Let the number of children in the class be 'n'.
We know that the number of ways a teacher can go to the zoo is the number of ways a group of 3 children can be made from n children.
Selecting 3 children from n children $ = {}^n{C_3}$
Number of ways a particular child is chosen = Number of ways 2 children can be selected from remaining $\left( {n - 1} \right)$ children $ = {}^{n - 1}{C_2}$
According to the question,
${}^n{C_3} - {}^{n - 1}{C_2} = 84$
We know that ${}^n{C_r} = \dfrac{{n!}}{{\left( {n - r} \right)!\, \times r!}}$
\[\begin{array}{l} \Rightarrow \dfrac{{n!}}{{\left( {n - 3} \right)!\, \times 3!}} - \dfrac{{\left( {n - 1} \right)!}}{{\left( {n - 3} \right)!\, \times 2!}} = 84\\ \Rightarrow \dfrac{{\left( {n - 3} \right)!\left( {n - 2} \right)\left( {n - 1} \right)n}}{{\left( {n - 3} \right)!\, \times 6}} - \dfrac{{\left( {n - 1} \right)\left( {n - 2} \right)\left( {n - 3} \right)!}}{{\left( {n - 3} \right)!\, \times 2}} = 84\\ \Rightarrow \dfrac{{n\left( {n - 1} \right)\left( {n - 2} \right)}}{6} - \dfrac{{\left( {n - 1} \right)\left( {n - 2} \right)}}{2} = 84\end{array}\]
Taking $LCM$ of the terms, we get:
\[\dfrac{{n\left( {n - 1} \right)\left( {n - 2} \right) - 3\left( {n - 1} \right)\left( {n - 2} \right)}}{6} = 84\]

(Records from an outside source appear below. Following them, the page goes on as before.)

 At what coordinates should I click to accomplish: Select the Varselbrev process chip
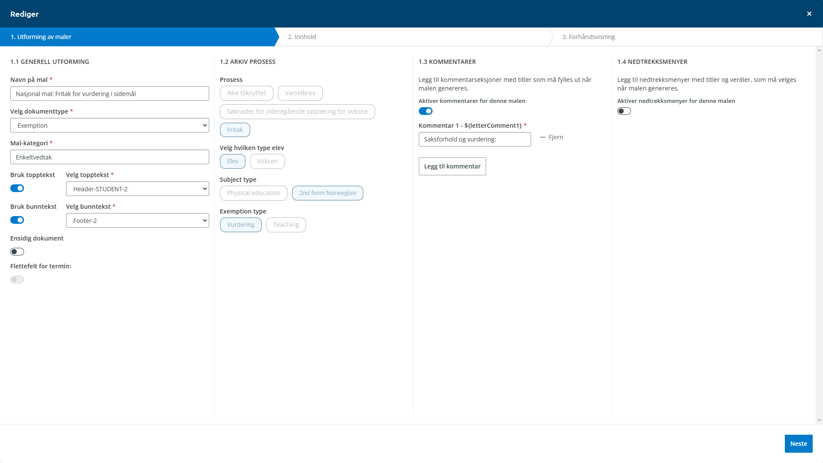(300, 93)
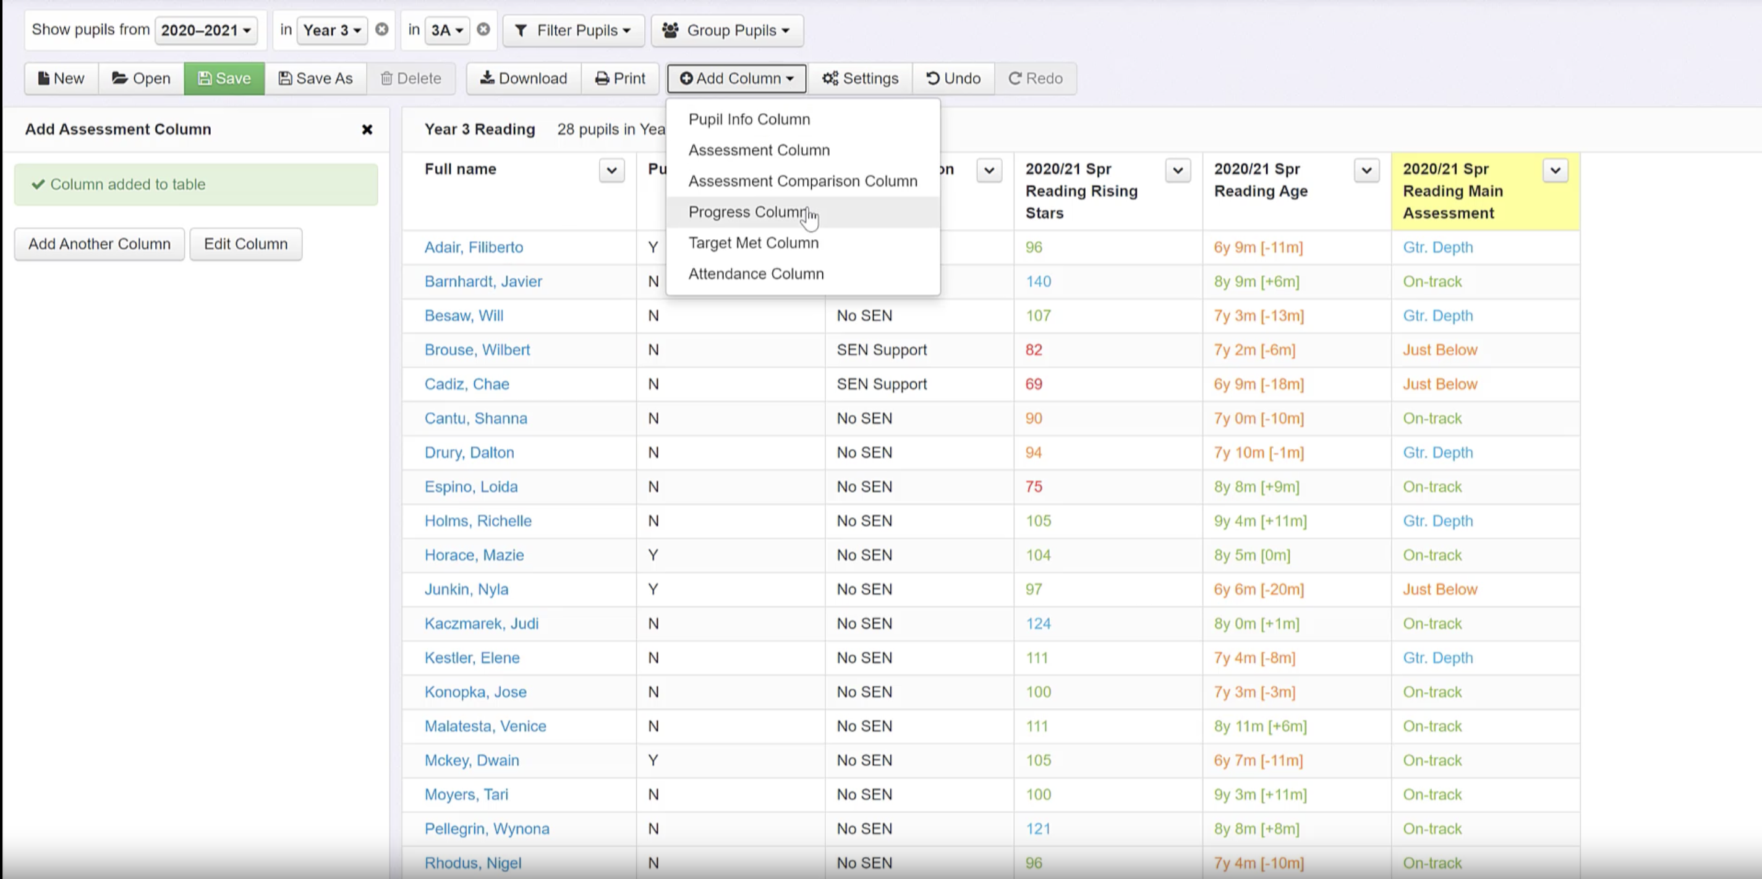Screen dimensions: 1762x879
Task: Open the 2020–2021 year dropdown
Action: [x=206, y=30]
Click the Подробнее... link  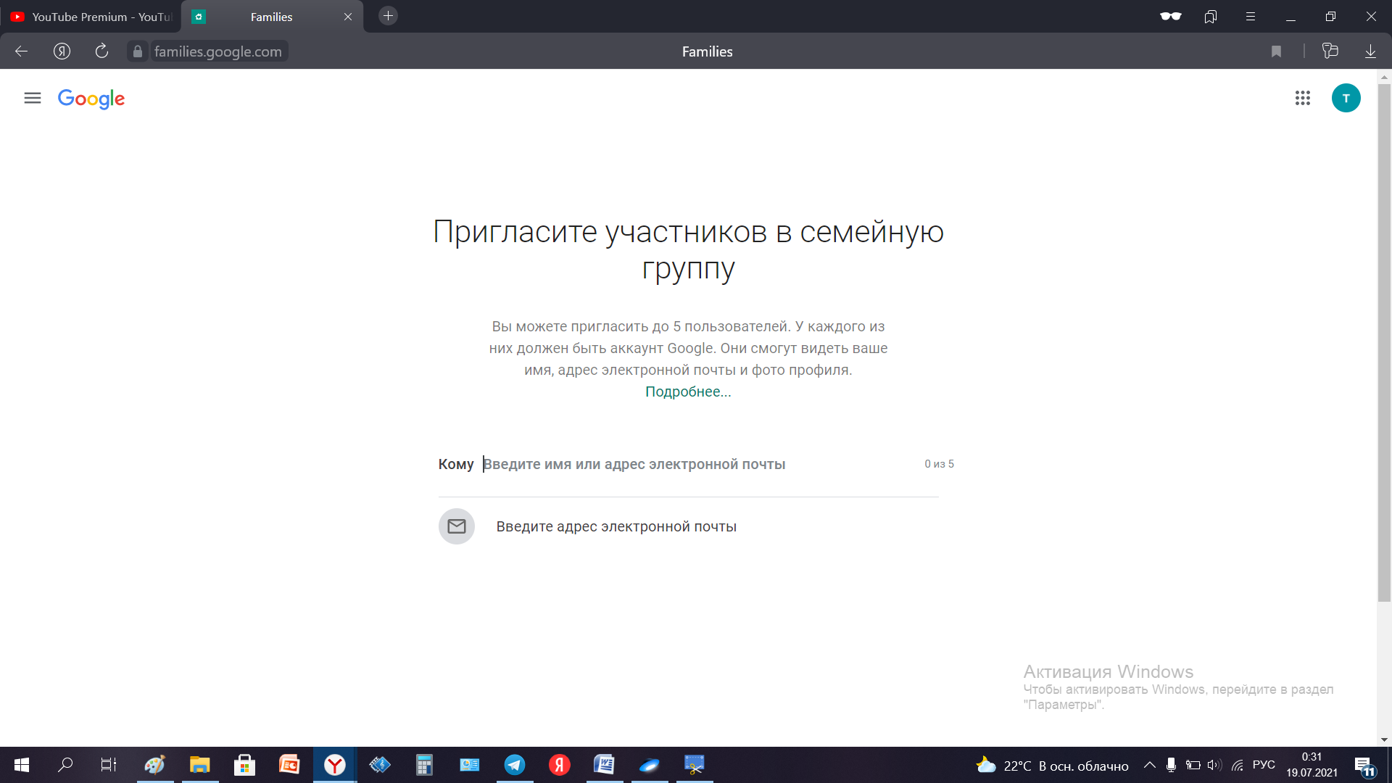coord(688,392)
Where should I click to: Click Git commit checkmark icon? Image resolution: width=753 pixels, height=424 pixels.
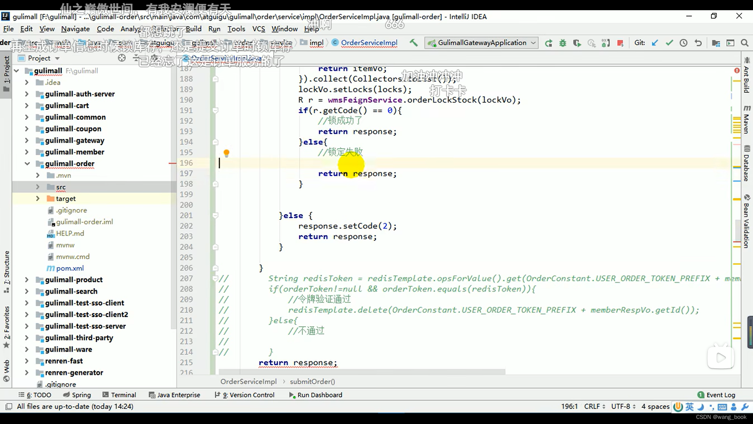[669, 43]
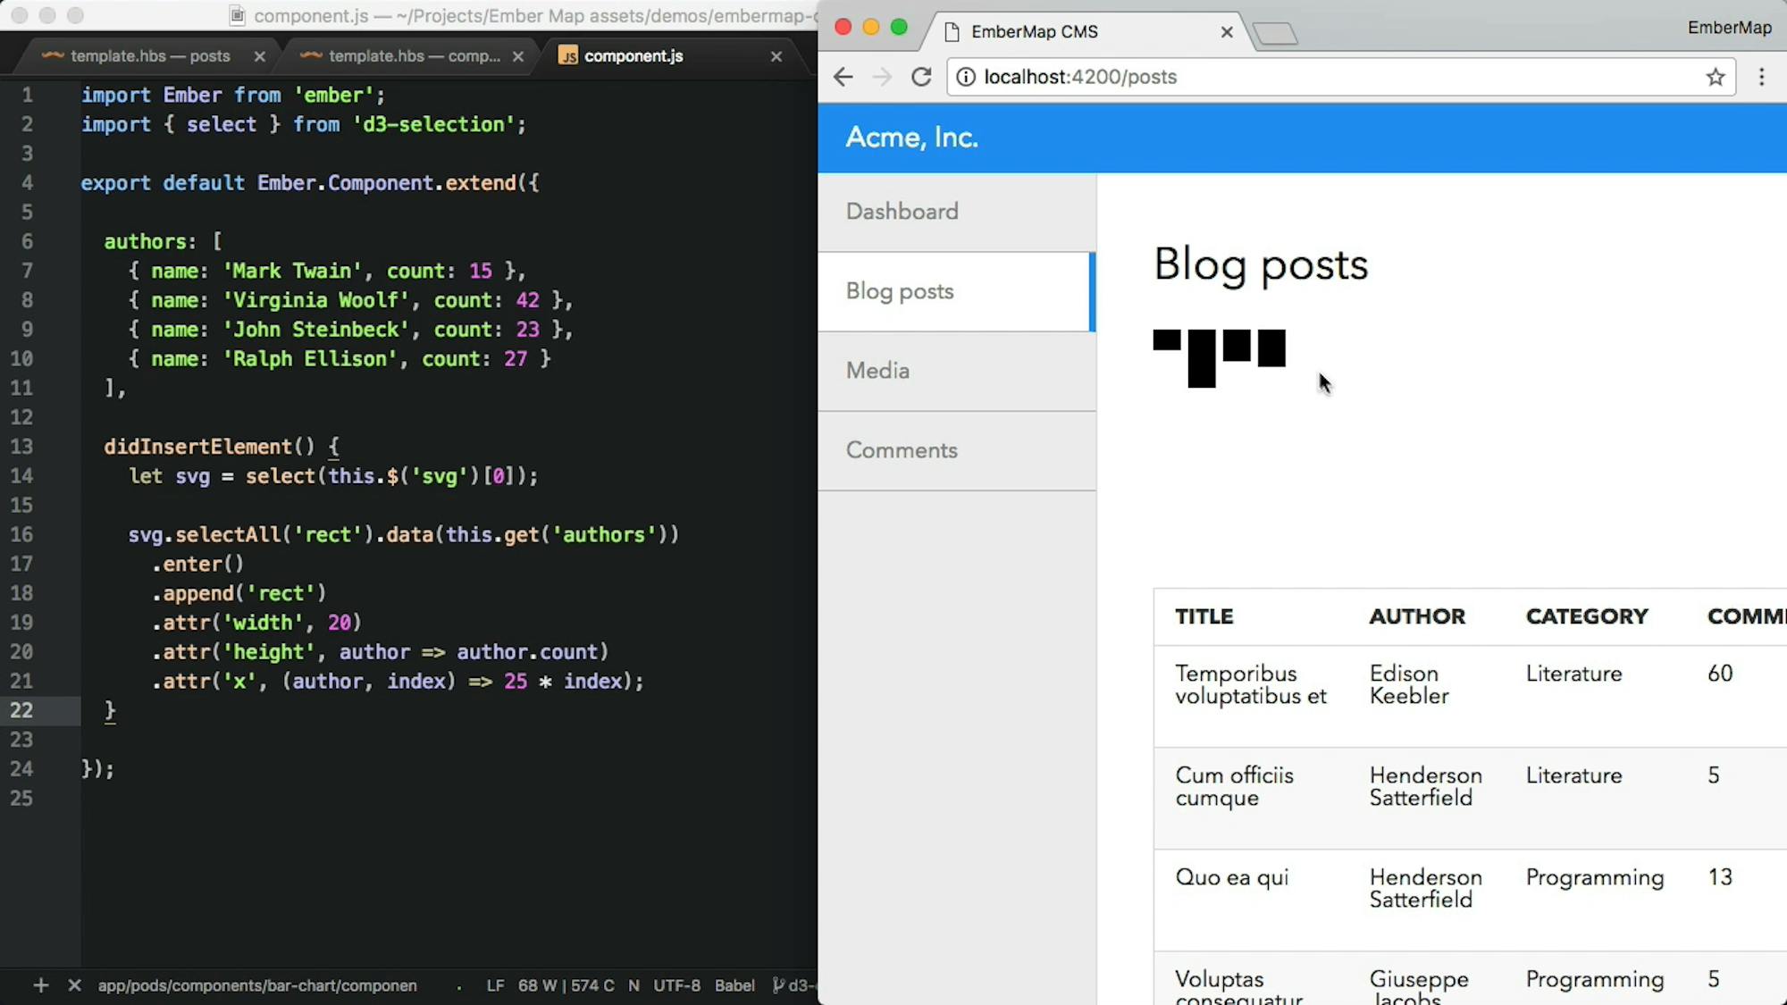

Taking out the common terms, we get:
\[\begin{array}{l}\dfrac{{\left( {n - 1} \right)\left( {n - 2} \right)\left( {n - 3} \right)}}{6} = 84\\\left( {n - 1} \right)\left( {n - 2} \right)\left( {n - 3} \right) = 84 \times 6 = 12 \times 7 \times 6\\ = 4 \times 3 \times 7 \times 3 \times 2\\ = 9 \times 8 \times 7\end{array}\]
On comparing both sides, we get
$ \Rightarrow n = 10$
Therefore, the correct option is B.

Note: Sometimes by mistake we misunderstand the question that 84 is the way a teacher can go to the zoo and equate ${}^n{C_3}$ is equal to 84. So, we get the incorrect answer.
Also, we can use the option to find the value of 'n' by substituting the option in the equation formed as it will save your time.